Let not false propaganda undo a good project: R.V. Deshpande

Published Mar 27, 2016, 2:15 am IST
Updated Mar 27, 2016, 2:15 am IST
'We made it clear that the Tourism department does not own any of the properties'
Venkatappa Art Gallery
 Venkatappa Art Gallery

Nearly a year after the state government decided to revive the Venkatappa Art Gallery (VAG) on Kasturba Road, the proposal — to let private money and enterprise bring the art gallery up to world standards — is in a whirlwind of controversy, with several prominent artists opposing it. But Tourism minister R.V. Deshpande, who is championing it, is not about to give up. In an informal conversation with Shwetha Satyanarayan, Mr. Deshpande tried to clear the air.

As he settled down and we broached the topic, Mr. Deshpande decided to tackle it by painting — no pun intended — the big picture first. Tourism into this country has not increased in the past several years for a number of reasons, he began.


While even smaller countries like Thailand, Malaysia and Cambodia boast of a higher contribution of tourism revenues to their national GDP, the sector still contributes only 6.5 percent of our GDP. “Every state, even the Government of India wants to promote tourism,” he explained, hoping we would begin to see the point.

And as if he had anticipated what the next question would be, he continued, “Yes, yes, I know, most of the concerns of tourists are around the safety of women, cleanliness, and world-class amenities. But it’s not as if we don’t have a vision to provide all this.”

“Look, when the Centre made it mandatory for corporates to spend two per cent of their profits on CSR activities, we thought we could leverage some of that money to promote tourism. The idea was validated when no less than the Taj Mahal and Qutub Minar were adopted by private parties. Do you mean to say that the Centre lacks the vision or the money to maintain Taj Mahal and Qutub Minar or that it does not have the competence,” he asked rhetorically.  

It was on these lines that he had started ‘Adopt a Tourist Destination’ in Karnataka, and it was under this initiative, upon being requested by the state government, that mine baron and art collector Abhishek Poddar had come into the picture to revive Venkatappa Art Gallery.

“Now, here came a man with a passion for art and who is known internationally for the work he has done,” Mr. Deshpande said, in defence of the decision to hand over the art gallery to Mr. Poddar’s Tasveer Foundation. “When we signed the MoU with Tasveer, we put forth many conditions. We made it clear that the Tourism department does not own any of the properties, which means we can’t sell anything or even lease the destinations. So, there’s no question of privatization of any of them, let alone the art gallery.”

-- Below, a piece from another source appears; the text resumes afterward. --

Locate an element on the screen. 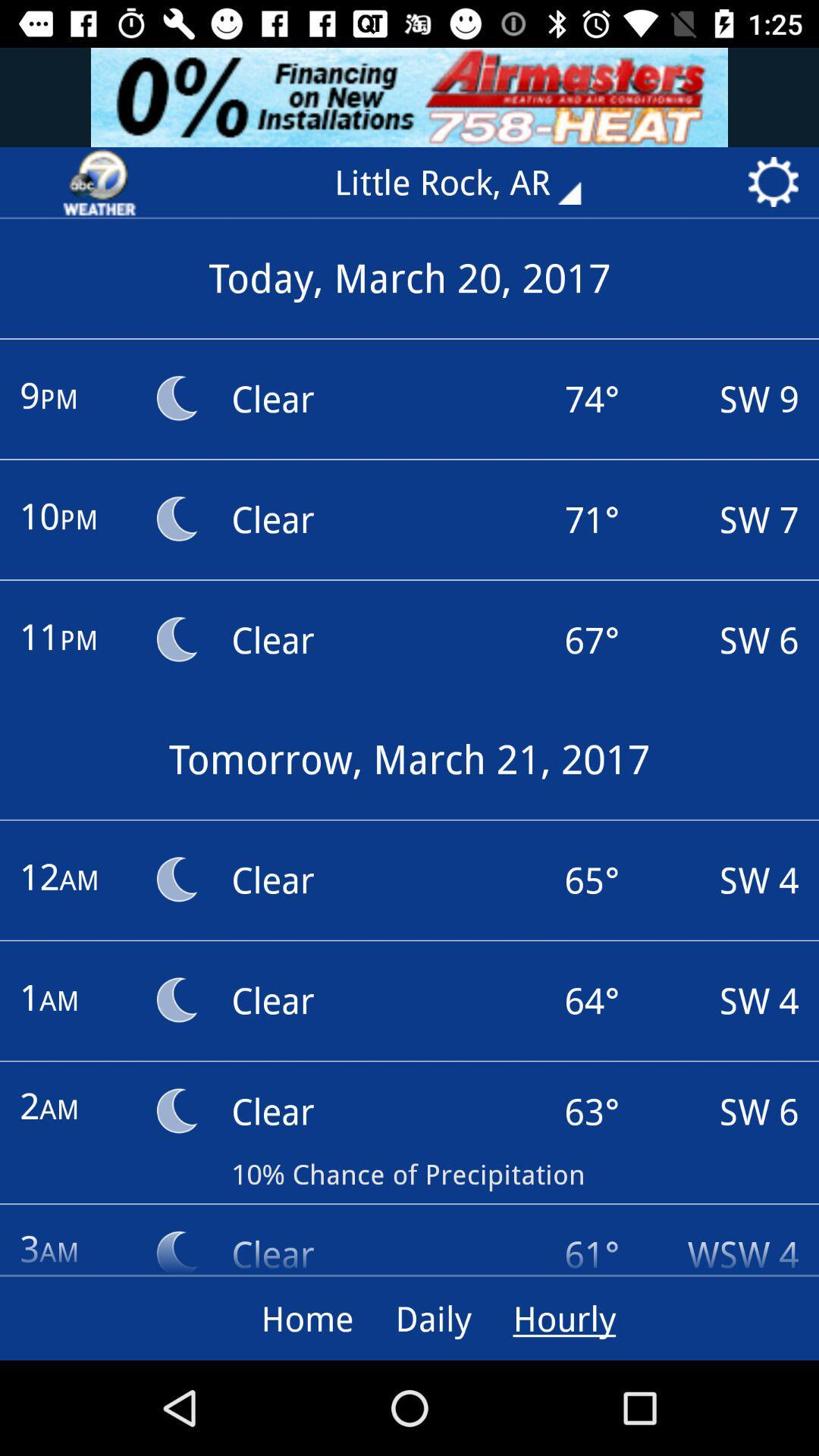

The government even decided to set up a committee to ensure that the interests of artists were protected. “That should be enough to explain that Mr. Poddar and his foundation do not have the freedom to do whatever they like or claim ownership of the art gallery at the end of the five-year contract,” the minister said. “And most importantly, Mr Poddar is not going to make a single rupee out of this! All the earnings through exhibitions will go to the art gallery for maintenance and development.”

Citizens, tourists, art lovers are all stake-holders in the art gallery. When the city gets world-class facilities and institutions, everybody benefits. Let not false propaganda jeopardize that, Mr. Deshpande said, referring to the artists’ continuing protests on the VAG issue. “The government signed the MoU transparently and Tasveer Foundation is not going to gain anything out of it. We must be thankful to Mr Poddar!” he said emphatically.

But why did his colleague Kannada and Culture minister Umashree seem to be distancing herself from the initiative, even announcing that nothing was afoot at the gallery? “The minister corrected herself later. I don’t blame her, because the agreement was made on behalf of the ministry,” he shot back.

Would he be willing to amend the MoU? “Show me how I am wrong or convince me that someone is going to personally benefit from this, and I will make changes,” he shot back. “I called the artists for a meeting, but they refused to even read the MoU. Let’s all accept reality and make our galleries world-class.” And then came a little bombshell of a whisper, the proverbial cat among the pigeons!

“You know, artists haven’t come out in the open to support this cause, but some have called me personally to compliment me on the initiative to revive the gallery,” he said, before going on to soften the blow. “I urge artists not to make this a prestige issue. We respect all artists and the interests of all stake-holders are protected in this arrangement.”